2. Crack Down on Cart Abandonment

If your business is plagued by high cart abandonment, you aren’t alone.

In fact, a staggering three-fourths of shoppers will leave any given site without completing their initial purchase.

Exit-intent campaigns are a way to provide your shoppers with an incentive to keep things moving. For example, tacking on a small discount or time-out message can do the trick.

Minimum managed to reduce their cart abandonment rate significant through an exit intent campaign like the following.

This business was able to win more sales and score sign-ups for their newsletter at the same time.

Discounts are particularly effective because unexpected costs at checkout (think: shipping, fees, taxes) represent one of the biggest reasons why people abandon their shopping carts in the first place. These sort pop-ups ensure that your traffic doesn’t bounce while also making them feel like they got a great deal.

3. Personalize Your Offers

Exit intent campaigns work in tandem with your on-site cookies which allow you to “follow” your visitors as they move from Point A to Point B.

By accepting cookies, brands can segment their visitors based on their behaviors including which pages they spend time on or whether or not they’ve been to your site before.

Want to offer a specific product discount? Give a freebie to a first-time or return visitor? Go for it. Here’s an example from Everlane of an exit-intent campaign targeting new customers.


This tactic also allows you to segment your email opt-ins as well. In turn, you can send them personalized messages and offers in the future based on where they came from.

_EXERCISE TASKS:_
A. According to the text on exit-intent campaigns, what portion of shoppers leave a site without completing their initial purchase?
B. Translate this sentence from the text on exit-intent campaigns into Spanish: "If your business is plagued by high cart abandonment, you aren’t alone."

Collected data
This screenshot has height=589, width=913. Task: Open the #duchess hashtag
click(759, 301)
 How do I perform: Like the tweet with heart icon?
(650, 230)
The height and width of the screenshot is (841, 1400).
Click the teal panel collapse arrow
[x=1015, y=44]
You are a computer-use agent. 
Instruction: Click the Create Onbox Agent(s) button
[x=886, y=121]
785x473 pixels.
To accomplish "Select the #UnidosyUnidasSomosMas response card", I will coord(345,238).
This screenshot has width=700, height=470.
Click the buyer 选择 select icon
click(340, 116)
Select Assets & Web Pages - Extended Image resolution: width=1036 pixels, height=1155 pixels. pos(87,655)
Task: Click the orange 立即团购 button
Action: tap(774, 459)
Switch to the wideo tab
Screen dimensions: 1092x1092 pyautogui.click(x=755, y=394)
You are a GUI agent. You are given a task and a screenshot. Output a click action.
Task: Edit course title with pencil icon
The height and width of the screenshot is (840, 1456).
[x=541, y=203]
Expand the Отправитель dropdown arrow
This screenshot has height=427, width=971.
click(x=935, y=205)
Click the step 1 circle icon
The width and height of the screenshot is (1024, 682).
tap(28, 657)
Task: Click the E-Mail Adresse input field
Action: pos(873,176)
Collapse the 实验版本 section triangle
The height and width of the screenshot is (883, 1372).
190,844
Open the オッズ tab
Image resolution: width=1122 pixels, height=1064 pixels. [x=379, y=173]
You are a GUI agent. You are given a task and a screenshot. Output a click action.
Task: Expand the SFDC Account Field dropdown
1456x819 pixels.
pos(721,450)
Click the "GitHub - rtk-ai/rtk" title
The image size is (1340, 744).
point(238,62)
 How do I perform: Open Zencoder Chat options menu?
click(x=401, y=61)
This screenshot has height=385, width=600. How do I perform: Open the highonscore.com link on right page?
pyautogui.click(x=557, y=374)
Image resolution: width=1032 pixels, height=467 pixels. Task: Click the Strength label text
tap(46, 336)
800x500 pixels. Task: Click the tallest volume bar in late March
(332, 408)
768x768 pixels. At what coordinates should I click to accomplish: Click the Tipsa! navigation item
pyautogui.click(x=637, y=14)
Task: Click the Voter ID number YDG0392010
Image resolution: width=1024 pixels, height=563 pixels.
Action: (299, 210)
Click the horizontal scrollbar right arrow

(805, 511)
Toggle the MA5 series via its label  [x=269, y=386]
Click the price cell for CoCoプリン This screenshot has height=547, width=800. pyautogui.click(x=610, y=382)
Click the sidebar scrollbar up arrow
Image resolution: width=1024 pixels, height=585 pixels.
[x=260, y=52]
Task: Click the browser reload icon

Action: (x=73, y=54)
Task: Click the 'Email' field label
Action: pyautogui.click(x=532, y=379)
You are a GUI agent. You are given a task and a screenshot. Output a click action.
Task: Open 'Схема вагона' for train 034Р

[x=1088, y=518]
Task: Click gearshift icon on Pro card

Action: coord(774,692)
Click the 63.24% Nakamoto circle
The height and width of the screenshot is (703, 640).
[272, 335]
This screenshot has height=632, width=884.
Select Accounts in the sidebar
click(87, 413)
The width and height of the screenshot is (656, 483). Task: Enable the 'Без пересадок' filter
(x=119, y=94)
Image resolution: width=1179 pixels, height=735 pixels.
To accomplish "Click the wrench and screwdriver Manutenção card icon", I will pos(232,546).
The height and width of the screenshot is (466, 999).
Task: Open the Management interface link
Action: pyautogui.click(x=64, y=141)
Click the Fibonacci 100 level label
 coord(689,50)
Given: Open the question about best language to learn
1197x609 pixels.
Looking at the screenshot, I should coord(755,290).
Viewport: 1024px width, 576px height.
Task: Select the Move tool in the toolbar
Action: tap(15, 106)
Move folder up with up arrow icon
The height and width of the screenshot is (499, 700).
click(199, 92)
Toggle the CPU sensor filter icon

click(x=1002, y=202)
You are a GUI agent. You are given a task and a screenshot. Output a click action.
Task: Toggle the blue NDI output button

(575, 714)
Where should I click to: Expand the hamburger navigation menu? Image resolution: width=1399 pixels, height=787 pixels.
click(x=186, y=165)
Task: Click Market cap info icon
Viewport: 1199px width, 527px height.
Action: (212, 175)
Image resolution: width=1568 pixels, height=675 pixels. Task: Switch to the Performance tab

_EXPECTED ANSWERS:_
A. Three-fourths of shoppers.

B. Si su negocio sufre un alto índice de abandono de carritos, no está solo.